Это были не все беды, обвалившиеся на семью. После Нового года освободили из заключения умирающего от туберкулеза старшего сына Горчаковых Илью. Он был едва живой, высохший, кашлял кровью и очень не хотел умирать. Принимал лекарства точно по часам. Он умер на руках матери, и Наталья Алексеевна замкнулась. Она почти перестала разговаривать.
Ей было всего шестьдесят три, она была крепка и здорова, но сама жизнь перестала ее интересовать. Пустыми глазами смотрела она на маленького внука, милого и ласкового Колю, как будто не понимала, зачем все это. Зачем такой милый мальчик? Я знаю, что с ним будет, и вы все знаете, тогда зачем?

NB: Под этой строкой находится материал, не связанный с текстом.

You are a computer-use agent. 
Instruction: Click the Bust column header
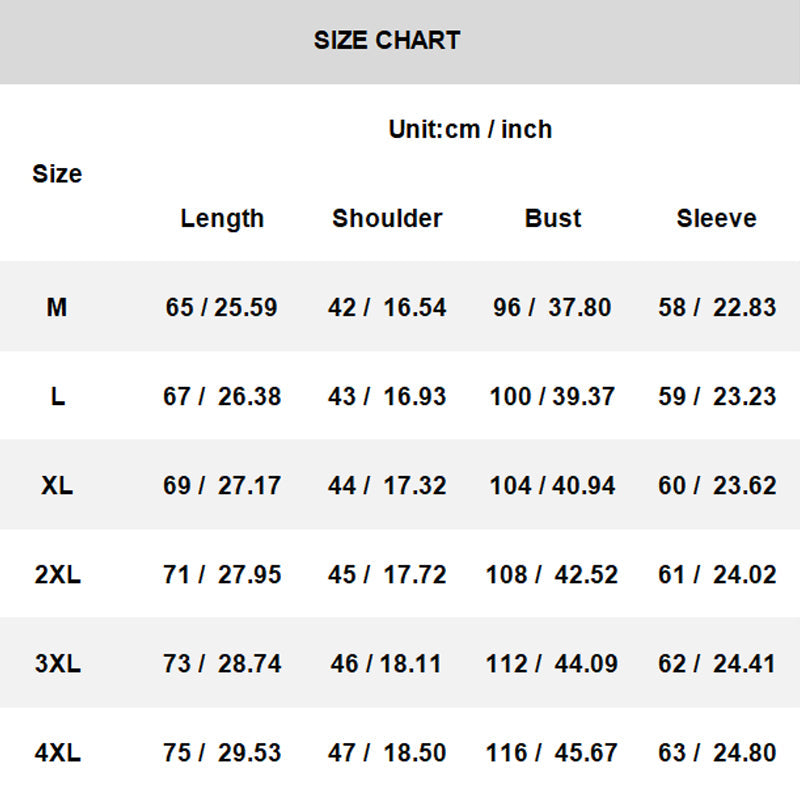pos(553,218)
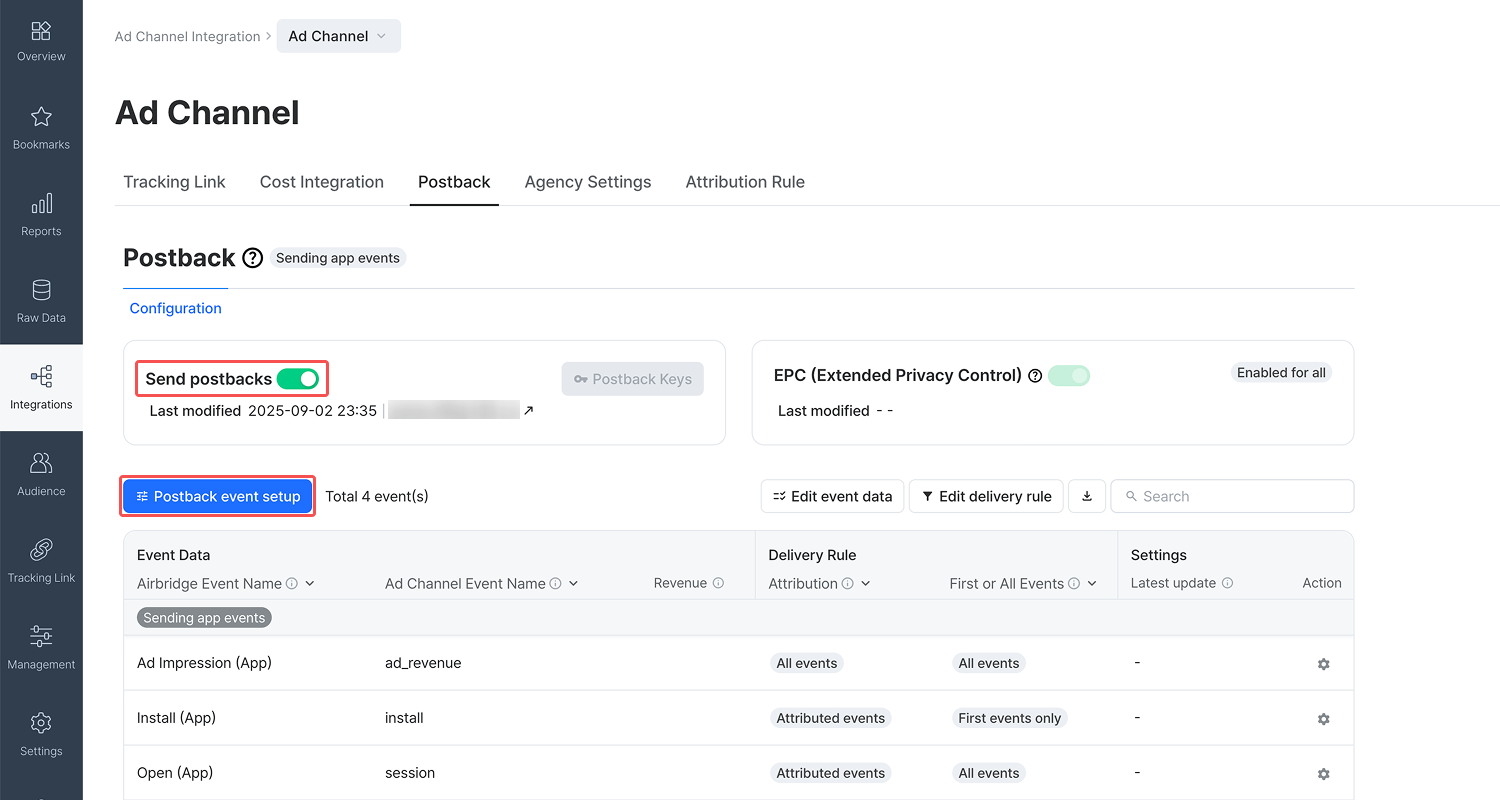Open gear settings for Ad Impression row
This screenshot has width=1500, height=800.
(1323, 664)

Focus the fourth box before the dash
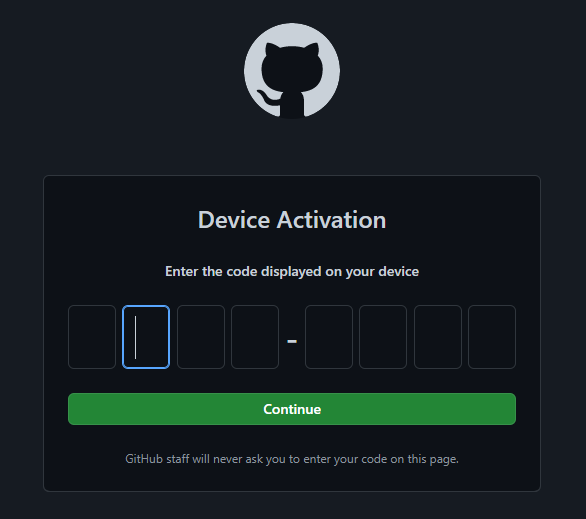[255, 337]
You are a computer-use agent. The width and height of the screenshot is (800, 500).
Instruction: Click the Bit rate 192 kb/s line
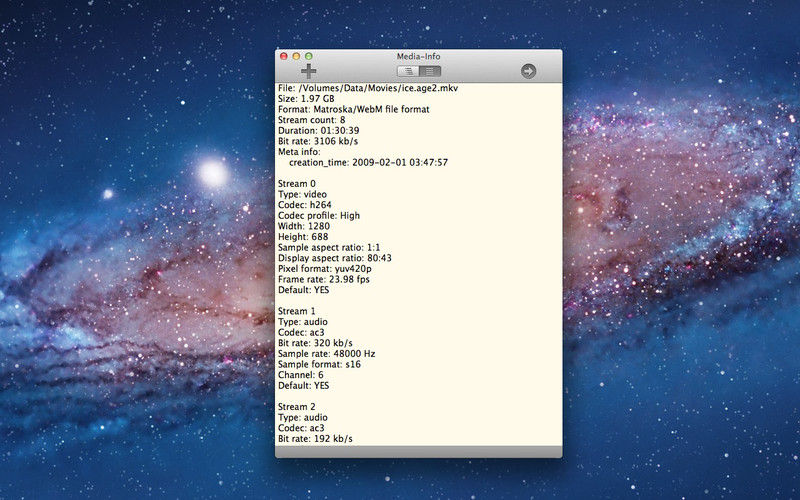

Летом, ровно через полгода после смерти Николая Константиновича, их лишили персональной пенсии, госдачи и увезли Наталью Алексеевну. Ася с Колей на руках снова оказалась в тюремных очередях и каждую ночь ждала худшего – что придут за ней. Она тихо сидела возле улыбающегося во сне Коли – какие только мысли не приходили в голову. Но вышло иначе – Наталью Алексеевну вскоре выпустили.
Денег не стало. Асю с ее биографией не брали даже уборщицей, она работала дома машинисткой, печатала целыми днями на немецком и французском и немного преподавала фортепиано, благо инструмент стоял у них в квартире. Время от времени продавали дорогие вещи или украшения Натальи Алексеевны.

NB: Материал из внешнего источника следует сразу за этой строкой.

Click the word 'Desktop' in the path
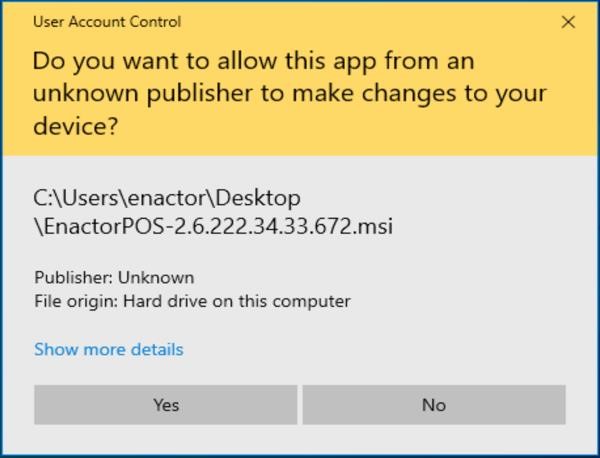(260, 198)
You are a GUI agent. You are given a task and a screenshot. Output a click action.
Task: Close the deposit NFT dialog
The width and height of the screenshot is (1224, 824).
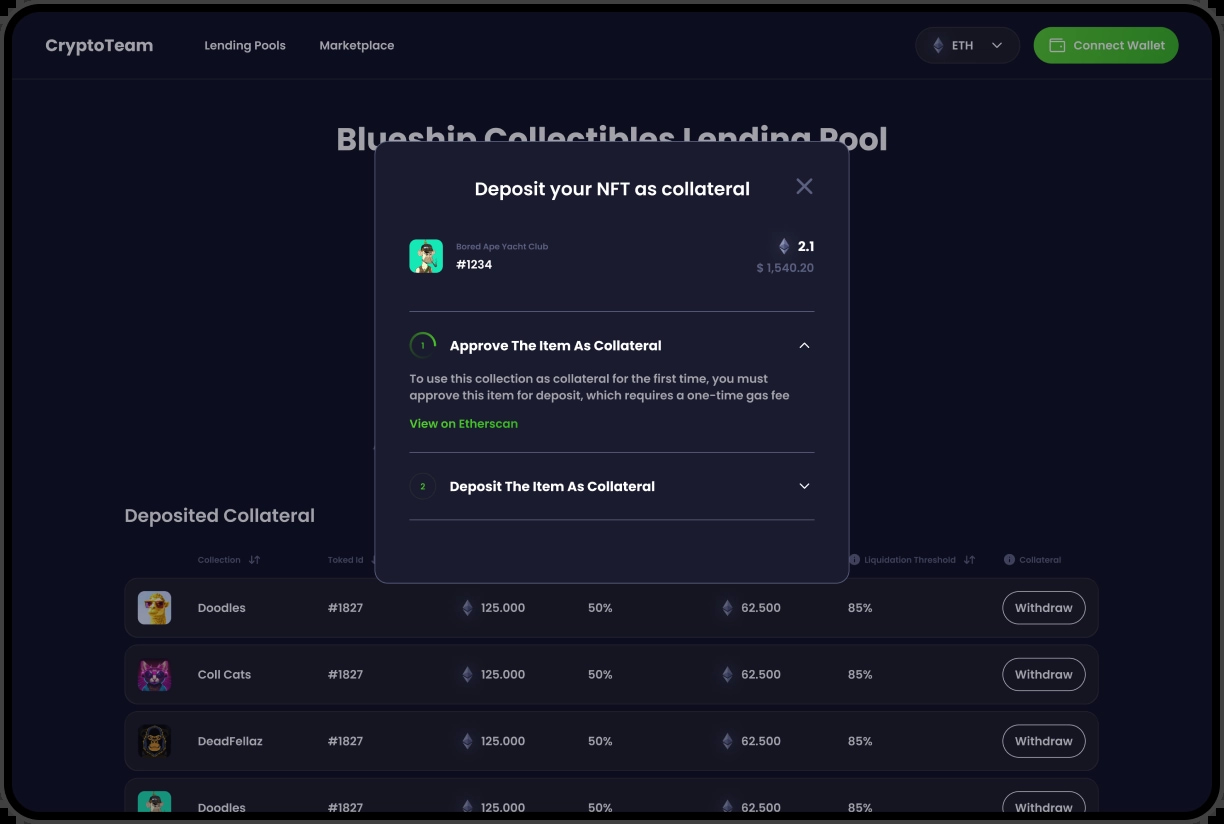coord(804,186)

Так они пережили войну. В июне сорок пятого, на полгода раньше срока, вернулся из заключения Георгий, и Наталья Алексеевна ожила. Хлопотала о приличной одежде, доставала продукты и целыми днями не отходила от него. Просто сидела и смотрела, как он листает книги по геологии или в поисках работы пишет письма бывшим товарищам. И Георгий, и его мать сильно изменились. Они сами как будто не узнавали друг друга.
За три недели, что Георгий пробыл дома, что-то наладилось, осколки когда-то большой семьи стали будто бы срастаться, возникла жизнь, зашевелились тени прошлого, ожило фортепиано, казалось, вот-вот комнаты наполнятся прежними веселыми и бодрыми голосами людей, живших здесь совсем недавно. Наталья Алексеевна улыбалась и от волненья говорила со всеми по-французски. Она не была сумасшедшей, она плохо понимала, что происходит.

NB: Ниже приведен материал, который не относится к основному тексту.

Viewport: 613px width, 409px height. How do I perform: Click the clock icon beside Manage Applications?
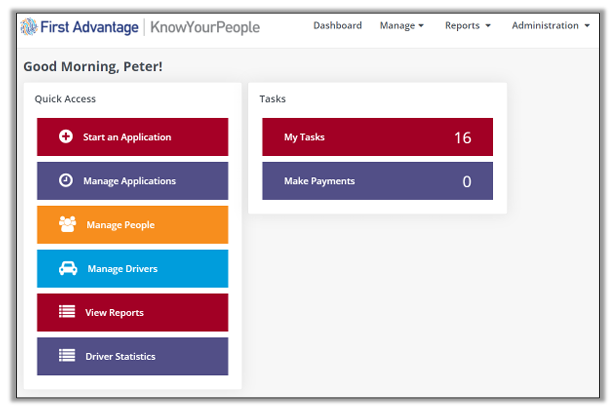tap(66, 181)
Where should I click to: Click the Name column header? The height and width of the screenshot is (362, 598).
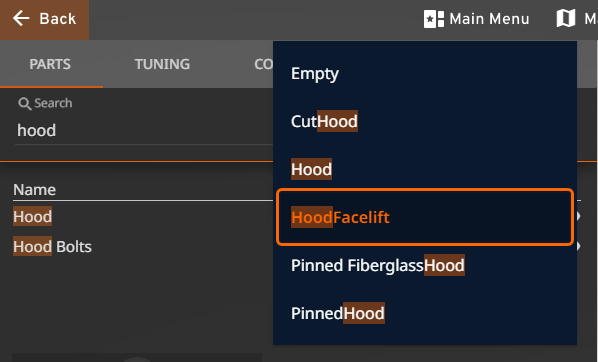point(34,190)
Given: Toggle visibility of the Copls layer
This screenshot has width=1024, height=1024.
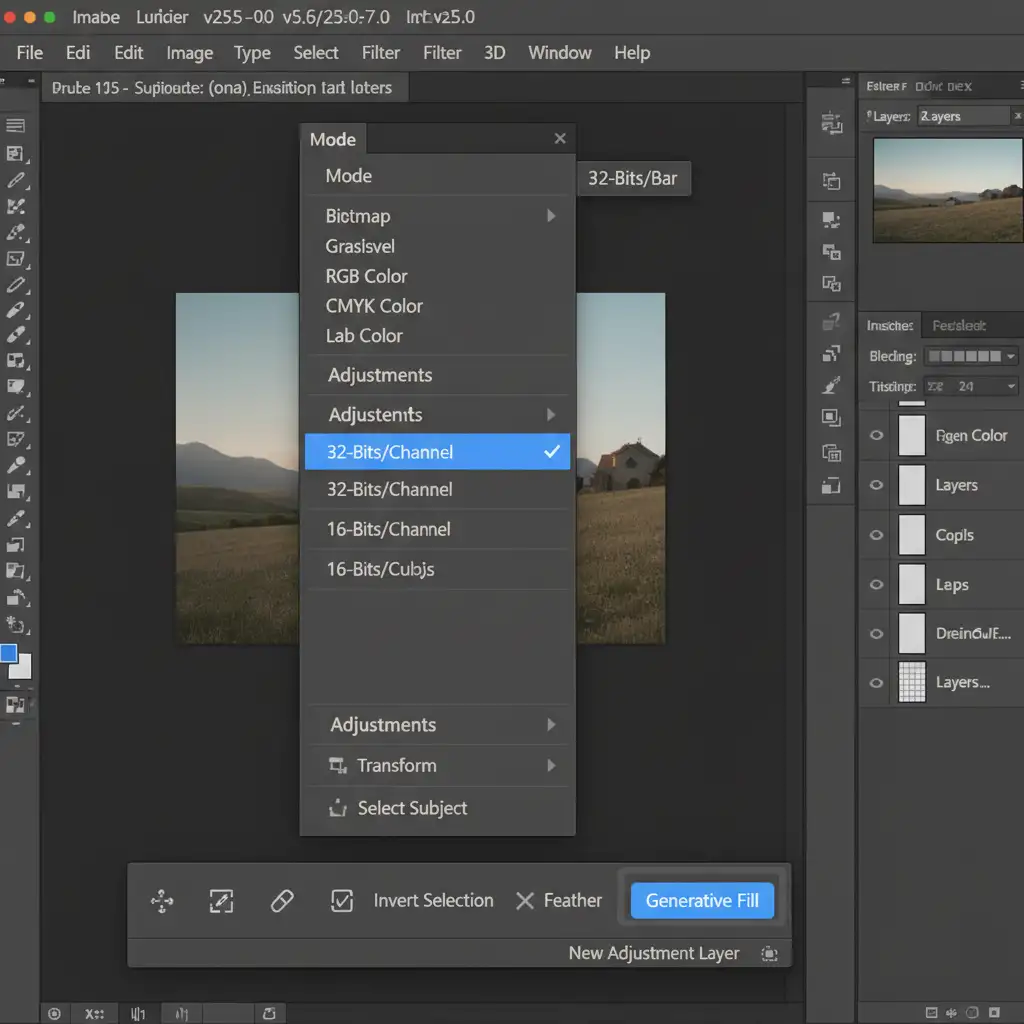Looking at the screenshot, I should [x=877, y=535].
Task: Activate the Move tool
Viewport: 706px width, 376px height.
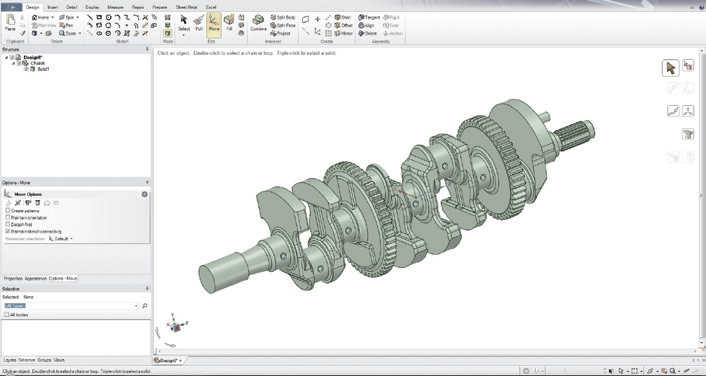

Второй раз Георгия забирали ранним утром в конце июня. Солнце только вставало. Их опять было трое, старший – улыбчивый молодой капитан – переговорил с Георгием на кухне. Тот вышел как будто вполне спокойный и стал собирать вещи. Обыска не было – взяли только бумаги Георгия, разложенные на письменном столе. Капитан был любезен, шутил, говорил, что это не арест. Просто необходимо выяснить кое-какие подробности, связанные с прежней работой Георгия Николаевича. Присел к фортепиано и спросил разрешения открыть.